Stored entries
::::

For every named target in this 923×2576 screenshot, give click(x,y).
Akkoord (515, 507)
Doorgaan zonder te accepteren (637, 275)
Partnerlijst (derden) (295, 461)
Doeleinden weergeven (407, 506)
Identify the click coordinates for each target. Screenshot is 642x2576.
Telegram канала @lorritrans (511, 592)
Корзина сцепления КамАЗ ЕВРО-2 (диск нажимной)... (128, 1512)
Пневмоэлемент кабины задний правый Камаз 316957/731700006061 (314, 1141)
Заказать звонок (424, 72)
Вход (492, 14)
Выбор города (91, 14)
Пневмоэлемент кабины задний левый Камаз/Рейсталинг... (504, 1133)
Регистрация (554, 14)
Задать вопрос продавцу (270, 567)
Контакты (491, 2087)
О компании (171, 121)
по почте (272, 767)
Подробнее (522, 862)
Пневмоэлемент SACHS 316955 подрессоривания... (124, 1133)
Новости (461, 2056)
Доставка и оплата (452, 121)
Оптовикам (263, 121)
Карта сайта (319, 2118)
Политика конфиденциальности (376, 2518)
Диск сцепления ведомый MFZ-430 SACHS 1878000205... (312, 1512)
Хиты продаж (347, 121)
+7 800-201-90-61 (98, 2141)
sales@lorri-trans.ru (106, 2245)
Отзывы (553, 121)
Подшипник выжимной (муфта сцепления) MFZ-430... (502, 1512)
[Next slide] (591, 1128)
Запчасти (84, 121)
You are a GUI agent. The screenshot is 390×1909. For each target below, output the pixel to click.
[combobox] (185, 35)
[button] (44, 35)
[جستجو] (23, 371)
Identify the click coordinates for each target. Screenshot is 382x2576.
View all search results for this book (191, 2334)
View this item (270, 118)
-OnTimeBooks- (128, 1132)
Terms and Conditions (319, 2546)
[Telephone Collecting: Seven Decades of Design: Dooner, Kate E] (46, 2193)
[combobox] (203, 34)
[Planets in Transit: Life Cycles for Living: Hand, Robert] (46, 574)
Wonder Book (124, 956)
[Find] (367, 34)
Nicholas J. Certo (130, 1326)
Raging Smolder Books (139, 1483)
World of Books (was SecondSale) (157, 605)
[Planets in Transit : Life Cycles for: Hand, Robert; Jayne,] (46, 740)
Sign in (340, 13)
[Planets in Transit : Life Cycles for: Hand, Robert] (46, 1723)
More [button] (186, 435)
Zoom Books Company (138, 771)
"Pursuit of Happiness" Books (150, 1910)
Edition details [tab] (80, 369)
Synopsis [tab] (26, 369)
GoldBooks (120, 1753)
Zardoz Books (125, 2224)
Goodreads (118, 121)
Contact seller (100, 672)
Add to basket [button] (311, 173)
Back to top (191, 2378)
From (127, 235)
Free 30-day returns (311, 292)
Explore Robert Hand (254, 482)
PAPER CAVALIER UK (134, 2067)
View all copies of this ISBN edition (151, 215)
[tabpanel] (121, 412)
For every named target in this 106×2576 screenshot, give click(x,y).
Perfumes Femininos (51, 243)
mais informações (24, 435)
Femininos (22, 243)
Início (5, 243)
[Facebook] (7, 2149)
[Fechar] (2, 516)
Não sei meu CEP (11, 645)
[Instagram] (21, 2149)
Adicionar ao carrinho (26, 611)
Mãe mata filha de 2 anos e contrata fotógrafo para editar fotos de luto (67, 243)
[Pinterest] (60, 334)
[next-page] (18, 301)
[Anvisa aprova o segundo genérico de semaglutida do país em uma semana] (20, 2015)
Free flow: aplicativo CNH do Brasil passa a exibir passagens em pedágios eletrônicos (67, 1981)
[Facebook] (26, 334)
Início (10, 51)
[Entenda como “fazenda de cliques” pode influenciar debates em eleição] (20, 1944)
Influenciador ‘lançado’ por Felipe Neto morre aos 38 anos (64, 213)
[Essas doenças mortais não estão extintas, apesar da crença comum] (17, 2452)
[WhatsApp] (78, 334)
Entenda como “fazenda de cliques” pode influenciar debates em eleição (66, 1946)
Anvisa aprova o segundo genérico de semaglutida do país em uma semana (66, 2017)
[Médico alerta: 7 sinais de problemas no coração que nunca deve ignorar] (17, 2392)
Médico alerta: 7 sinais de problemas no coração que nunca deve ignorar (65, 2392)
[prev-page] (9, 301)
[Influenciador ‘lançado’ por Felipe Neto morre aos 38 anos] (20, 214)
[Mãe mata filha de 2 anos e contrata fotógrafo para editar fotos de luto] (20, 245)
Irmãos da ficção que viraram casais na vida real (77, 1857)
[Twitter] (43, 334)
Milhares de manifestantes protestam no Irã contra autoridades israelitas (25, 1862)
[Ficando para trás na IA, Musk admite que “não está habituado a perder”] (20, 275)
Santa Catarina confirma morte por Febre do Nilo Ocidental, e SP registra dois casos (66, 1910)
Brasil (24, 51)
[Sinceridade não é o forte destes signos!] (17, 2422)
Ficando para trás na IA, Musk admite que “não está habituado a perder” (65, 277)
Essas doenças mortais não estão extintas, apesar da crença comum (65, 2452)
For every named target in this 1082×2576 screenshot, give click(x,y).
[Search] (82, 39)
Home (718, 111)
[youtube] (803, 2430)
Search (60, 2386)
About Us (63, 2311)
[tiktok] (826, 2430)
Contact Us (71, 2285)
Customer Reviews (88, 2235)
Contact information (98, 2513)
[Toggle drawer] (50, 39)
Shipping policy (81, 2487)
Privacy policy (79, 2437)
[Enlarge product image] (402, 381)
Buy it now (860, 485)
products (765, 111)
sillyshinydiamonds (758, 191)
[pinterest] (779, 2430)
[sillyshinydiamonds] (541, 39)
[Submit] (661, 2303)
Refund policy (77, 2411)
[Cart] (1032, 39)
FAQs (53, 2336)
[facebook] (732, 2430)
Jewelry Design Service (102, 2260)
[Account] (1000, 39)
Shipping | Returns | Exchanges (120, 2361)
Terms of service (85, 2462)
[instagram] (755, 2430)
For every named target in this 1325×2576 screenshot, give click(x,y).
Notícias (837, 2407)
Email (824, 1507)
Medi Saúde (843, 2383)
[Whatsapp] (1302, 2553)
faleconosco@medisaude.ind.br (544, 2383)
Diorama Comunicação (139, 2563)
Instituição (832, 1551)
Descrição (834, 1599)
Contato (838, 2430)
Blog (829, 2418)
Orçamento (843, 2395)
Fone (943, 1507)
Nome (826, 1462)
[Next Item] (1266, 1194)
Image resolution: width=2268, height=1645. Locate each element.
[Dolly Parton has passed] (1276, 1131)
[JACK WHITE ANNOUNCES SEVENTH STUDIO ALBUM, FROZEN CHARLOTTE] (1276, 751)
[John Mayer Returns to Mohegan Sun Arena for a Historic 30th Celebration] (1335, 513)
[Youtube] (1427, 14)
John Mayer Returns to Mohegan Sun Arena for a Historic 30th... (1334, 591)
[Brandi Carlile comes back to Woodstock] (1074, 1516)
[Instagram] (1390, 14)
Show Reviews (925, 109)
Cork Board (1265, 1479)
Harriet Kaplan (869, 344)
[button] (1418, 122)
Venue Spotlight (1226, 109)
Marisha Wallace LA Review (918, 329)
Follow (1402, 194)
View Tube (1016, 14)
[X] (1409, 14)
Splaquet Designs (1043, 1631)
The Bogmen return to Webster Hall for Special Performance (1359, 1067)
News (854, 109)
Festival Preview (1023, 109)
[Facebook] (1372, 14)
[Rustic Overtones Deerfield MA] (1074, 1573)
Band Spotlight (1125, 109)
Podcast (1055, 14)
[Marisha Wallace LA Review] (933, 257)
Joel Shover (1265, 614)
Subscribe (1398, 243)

::::

## What needs to be done
Repeat, exactly as they stand above, the lines from the line with "[tabpanel] (121, 412)" to the line with "[Facebook] (26, 334)", both lines included.

## Solution for this exercise
[tabpanel] (121, 412)
For every named target in this 106×2576 screenshot, give click(x,y).
Perfumes Femininos (51, 243)
mais informações (24, 435)
Femininos (22, 243)
Início (5, 243)
[Facebook] (7, 2149)
[Fechar] (2, 516)
Não sei meu CEP (11, 645)
[Instagram] (21, 2149)
Adicionar ao carrinho (26, 611)
Mãe mata filha de 2 anos e contrata fotógrafo para editar fotos de luto (67, 243)
[Pinterest] (60, 334)
[next-page] (18, 301)
[Anvisa aprova o segundo genérico de semaglutida do país em uma semana] (20, 2015)
Free flow: aplicativo CNH do Brasil passa a exibir passagens em pedágios eletrônicos (67, 1981)
[Facebook] (26, 334)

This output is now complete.